ОБЯЗАТЕЛЬНОЕ ЗАДАНИЕ A — Оформите, пожалуйста, в виде JSON-списка строк строки записей, начиная со строки, содержащей «Given: Go back with the Back button», и до конца записей включительно: по одному элементу списка на строку, пустые строки пропустите. Изображения в ответ не включайте.

СТАТЬЯ —
В 1903-1904 годах Пшибышевский собирает плоды успеха в ‘расширенном’ путешествии по России, которое приводит его на Украину и в Петербург. Путешествие, которое можно было бы назвать одновременно ‘литературным’ и ‘рекламным’, имело для польского автора веские основания. Оно будило у вечно нуждавшегося писателя финансовые надежды, которые, однако, оказались осуществленными не полностью. Польские и российские источники дают в этом отношении весьма разноречивую картину. Если по сведениям польского биографа Хельштинского о своем земляке заботится прежде всего польская колония, а русские партнеры, напротив, способствуют успеху у публики лишь весьма условно, то, по свидетельству русской стороны, она оказывается донельзя удрученной по поводу финансовых притязаний уважаемого гостя.

Данные для поиска слов и элементов
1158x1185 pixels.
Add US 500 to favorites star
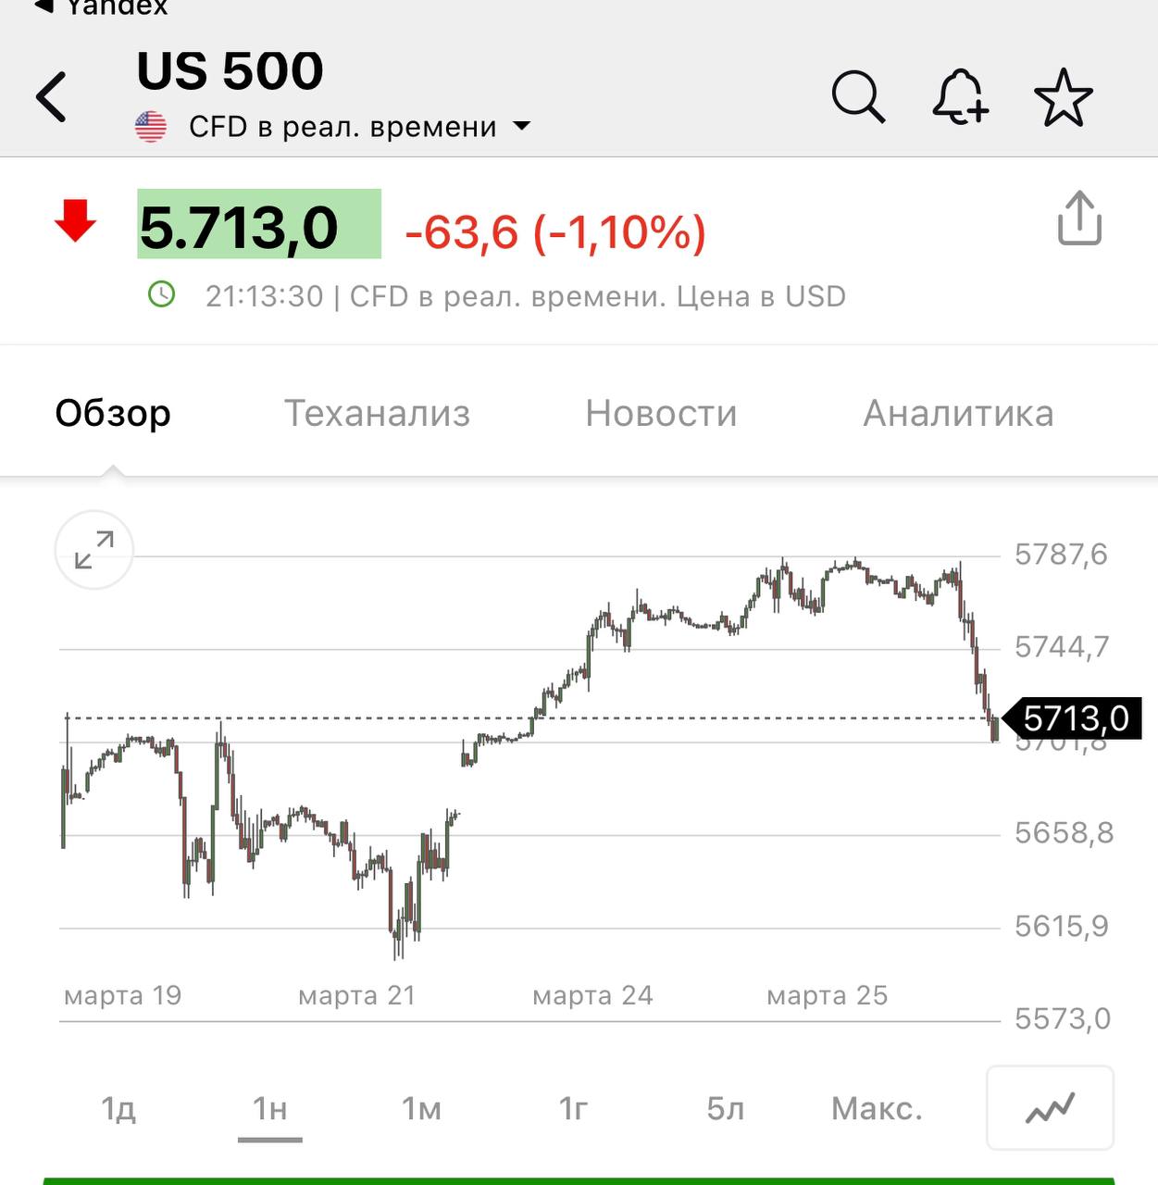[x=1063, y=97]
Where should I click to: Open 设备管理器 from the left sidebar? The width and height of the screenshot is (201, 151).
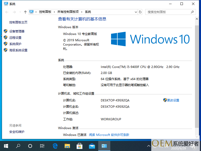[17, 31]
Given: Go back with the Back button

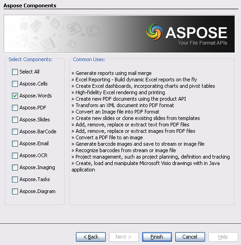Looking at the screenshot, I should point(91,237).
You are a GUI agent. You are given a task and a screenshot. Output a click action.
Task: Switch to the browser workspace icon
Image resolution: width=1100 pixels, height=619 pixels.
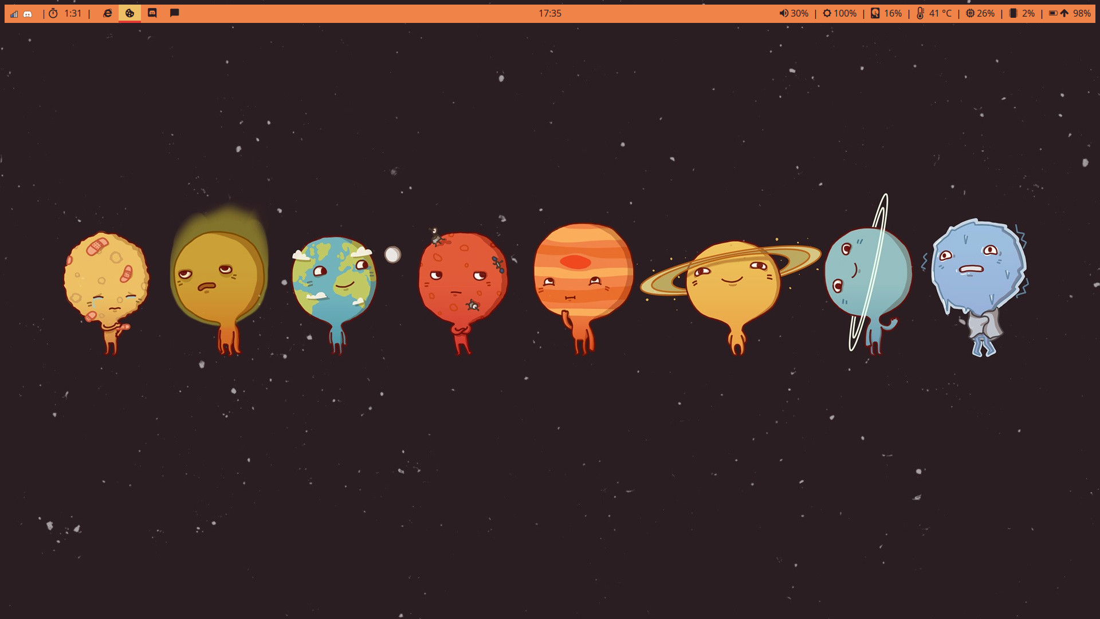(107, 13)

ОБЯЗАТЕЛЬНОЕ ЗАДАНИЕ B — Перепишите из статьи дословно отрывок от «В 1903-1904 годах» до «притязаний уважаемого гостя.» включительно.

ОТВЕТ НА ЗАДАНИЕ A —
[
  "Given: Go back with the Back button",
  "Looking at the screenshot, I should point(91,237).",
  "You are a GUI agent. You are given a task and a screenshot. Output a click action.",
  "Task: Switch to the browser workspace icon",
  "Image resolution: width=1100 pixels, height=619 pixels.",
  "(107, 13)"
]

ОТВЕТ НА ЗАДАНИЕ B —
В 1903-1904 годах Пшибышевский собирает плоды успеха в ‘расширенном’ путешествии по России, которое приводит его на Украину и в Петербург. Путешествие, которое можно было бы назвать одновременно ‘литературным’ и ‘рекламным’, имело для польского автора веские основания. Оно будило у вечно нуждавшегося писателя финансовые надежды, которые, однако, оказались осуществленными не полностью. Польские и российские источники дают в этом отношении весьма разноречивую картину. Если по сведениям польского биографа Хельштинского о своем земляке заботится прежде всего польская колония, а русские партнеры, напротив, способствуют успеху у публики лишь весьма условно, то, по свидетельству русской стороны, она оказывается донельзя удрученной по поводу финансовых притязаний уважаемого гостя.